(INSTRUCTIONS TO FOLLOW) A bare count is the expected answer, namely the number of lines in the records that have the word "link".

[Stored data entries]
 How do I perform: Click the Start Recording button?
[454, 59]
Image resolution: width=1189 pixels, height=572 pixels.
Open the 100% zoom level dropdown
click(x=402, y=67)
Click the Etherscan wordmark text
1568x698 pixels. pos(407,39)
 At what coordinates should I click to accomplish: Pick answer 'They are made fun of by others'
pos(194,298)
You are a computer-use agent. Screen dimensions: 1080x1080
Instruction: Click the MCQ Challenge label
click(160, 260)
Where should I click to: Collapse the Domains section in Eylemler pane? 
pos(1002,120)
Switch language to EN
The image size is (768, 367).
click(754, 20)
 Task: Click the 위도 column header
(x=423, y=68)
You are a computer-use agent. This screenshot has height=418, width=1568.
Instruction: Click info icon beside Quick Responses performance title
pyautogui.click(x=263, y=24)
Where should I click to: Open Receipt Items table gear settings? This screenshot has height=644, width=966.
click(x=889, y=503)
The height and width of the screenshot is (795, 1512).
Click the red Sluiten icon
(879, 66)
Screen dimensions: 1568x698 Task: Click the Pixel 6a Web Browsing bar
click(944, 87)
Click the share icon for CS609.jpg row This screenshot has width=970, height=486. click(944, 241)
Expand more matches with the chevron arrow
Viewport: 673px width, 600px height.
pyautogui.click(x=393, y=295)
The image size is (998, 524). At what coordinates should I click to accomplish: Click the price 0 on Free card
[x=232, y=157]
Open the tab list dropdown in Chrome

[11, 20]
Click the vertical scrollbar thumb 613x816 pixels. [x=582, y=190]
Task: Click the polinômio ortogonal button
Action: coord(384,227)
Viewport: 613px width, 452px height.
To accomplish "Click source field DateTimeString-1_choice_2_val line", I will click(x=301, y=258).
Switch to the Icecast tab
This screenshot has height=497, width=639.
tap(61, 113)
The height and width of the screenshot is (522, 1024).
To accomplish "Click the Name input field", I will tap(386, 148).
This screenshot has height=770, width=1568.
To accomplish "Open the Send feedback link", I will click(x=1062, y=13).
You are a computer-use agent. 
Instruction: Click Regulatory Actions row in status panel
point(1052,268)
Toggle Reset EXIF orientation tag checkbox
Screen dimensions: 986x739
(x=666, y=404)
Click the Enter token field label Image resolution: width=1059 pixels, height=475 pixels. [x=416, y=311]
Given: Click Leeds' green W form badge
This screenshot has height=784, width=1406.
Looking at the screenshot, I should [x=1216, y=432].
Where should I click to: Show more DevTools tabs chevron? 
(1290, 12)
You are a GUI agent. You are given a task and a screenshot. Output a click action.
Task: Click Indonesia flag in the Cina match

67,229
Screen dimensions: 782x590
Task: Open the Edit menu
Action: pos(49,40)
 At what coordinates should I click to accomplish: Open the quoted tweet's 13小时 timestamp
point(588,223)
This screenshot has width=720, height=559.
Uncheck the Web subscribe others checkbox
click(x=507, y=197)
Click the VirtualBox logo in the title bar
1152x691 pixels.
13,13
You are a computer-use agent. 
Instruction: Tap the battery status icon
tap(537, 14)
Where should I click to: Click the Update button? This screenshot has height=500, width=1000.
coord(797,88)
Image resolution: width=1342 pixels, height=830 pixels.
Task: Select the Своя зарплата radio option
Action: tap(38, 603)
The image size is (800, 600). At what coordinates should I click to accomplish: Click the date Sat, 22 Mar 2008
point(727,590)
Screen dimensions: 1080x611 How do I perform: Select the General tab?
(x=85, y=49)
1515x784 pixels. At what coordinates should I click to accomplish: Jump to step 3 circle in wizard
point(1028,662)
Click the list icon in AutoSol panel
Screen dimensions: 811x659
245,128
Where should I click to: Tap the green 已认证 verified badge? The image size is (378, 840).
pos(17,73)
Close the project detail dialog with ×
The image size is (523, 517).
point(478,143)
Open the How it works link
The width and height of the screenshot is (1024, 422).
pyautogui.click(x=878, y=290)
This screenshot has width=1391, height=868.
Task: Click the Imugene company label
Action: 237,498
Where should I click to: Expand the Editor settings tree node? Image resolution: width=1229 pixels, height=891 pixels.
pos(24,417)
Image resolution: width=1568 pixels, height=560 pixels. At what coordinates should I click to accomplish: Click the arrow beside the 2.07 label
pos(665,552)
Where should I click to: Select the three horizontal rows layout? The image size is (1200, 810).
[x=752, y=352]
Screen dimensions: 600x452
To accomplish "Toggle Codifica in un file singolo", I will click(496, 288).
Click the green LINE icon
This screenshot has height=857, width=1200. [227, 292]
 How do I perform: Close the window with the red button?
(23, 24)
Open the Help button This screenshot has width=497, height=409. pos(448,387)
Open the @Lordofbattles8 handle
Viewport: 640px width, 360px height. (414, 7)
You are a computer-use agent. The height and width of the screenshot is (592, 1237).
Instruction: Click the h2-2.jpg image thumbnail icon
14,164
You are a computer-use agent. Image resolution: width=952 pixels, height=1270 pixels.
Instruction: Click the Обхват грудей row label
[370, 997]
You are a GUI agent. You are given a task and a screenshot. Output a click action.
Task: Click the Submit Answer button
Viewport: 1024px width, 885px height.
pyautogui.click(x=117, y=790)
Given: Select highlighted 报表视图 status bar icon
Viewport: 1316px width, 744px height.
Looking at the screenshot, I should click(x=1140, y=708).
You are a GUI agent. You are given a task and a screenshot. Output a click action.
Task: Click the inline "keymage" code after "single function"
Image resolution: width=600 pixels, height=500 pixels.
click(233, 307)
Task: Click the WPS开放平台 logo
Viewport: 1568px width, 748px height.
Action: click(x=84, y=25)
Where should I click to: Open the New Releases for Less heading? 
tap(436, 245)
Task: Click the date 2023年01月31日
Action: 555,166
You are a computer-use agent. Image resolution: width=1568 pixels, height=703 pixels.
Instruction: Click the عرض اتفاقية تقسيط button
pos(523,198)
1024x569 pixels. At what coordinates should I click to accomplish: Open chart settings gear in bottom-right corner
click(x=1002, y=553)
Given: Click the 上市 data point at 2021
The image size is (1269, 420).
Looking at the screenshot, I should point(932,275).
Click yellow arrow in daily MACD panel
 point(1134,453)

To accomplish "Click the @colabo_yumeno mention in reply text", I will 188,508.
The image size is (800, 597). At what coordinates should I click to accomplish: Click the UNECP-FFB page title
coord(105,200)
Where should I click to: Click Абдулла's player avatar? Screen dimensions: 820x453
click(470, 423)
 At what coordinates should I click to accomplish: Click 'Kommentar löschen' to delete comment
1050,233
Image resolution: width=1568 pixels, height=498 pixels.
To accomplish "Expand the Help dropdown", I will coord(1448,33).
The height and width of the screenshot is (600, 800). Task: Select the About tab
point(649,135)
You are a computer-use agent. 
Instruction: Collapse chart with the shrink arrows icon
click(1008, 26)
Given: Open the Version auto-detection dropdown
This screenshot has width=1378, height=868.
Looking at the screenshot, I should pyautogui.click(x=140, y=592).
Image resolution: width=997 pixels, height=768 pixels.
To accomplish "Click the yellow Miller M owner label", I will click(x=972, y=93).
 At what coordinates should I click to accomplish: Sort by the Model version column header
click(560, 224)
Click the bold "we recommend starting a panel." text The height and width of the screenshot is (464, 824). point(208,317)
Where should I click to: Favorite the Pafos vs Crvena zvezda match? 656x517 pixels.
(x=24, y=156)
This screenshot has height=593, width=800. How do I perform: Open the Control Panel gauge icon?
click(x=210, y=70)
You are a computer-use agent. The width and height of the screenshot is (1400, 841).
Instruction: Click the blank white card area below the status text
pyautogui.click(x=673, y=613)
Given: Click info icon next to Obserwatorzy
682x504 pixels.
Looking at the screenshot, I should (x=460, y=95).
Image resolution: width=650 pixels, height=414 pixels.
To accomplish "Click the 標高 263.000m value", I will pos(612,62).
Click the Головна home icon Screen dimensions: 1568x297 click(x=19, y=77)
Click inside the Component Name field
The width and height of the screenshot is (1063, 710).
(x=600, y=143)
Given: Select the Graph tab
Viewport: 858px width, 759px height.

(WRITTEN REPLY) 2